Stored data
....
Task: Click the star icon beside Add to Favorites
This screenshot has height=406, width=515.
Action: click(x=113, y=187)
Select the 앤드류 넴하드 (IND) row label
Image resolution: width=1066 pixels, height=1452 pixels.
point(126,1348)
....
Nothing should be changed: write out all of the data as is.

Task: Click the star icon beside Add to Favorites
This screenshot has height=406, width=515.
Action: click(x=113, y=187)
Select the 앤드류 넴하드 (IND) row label
Image resolution: width=1066 pixels, height=1452 pixels.
point(126,1348)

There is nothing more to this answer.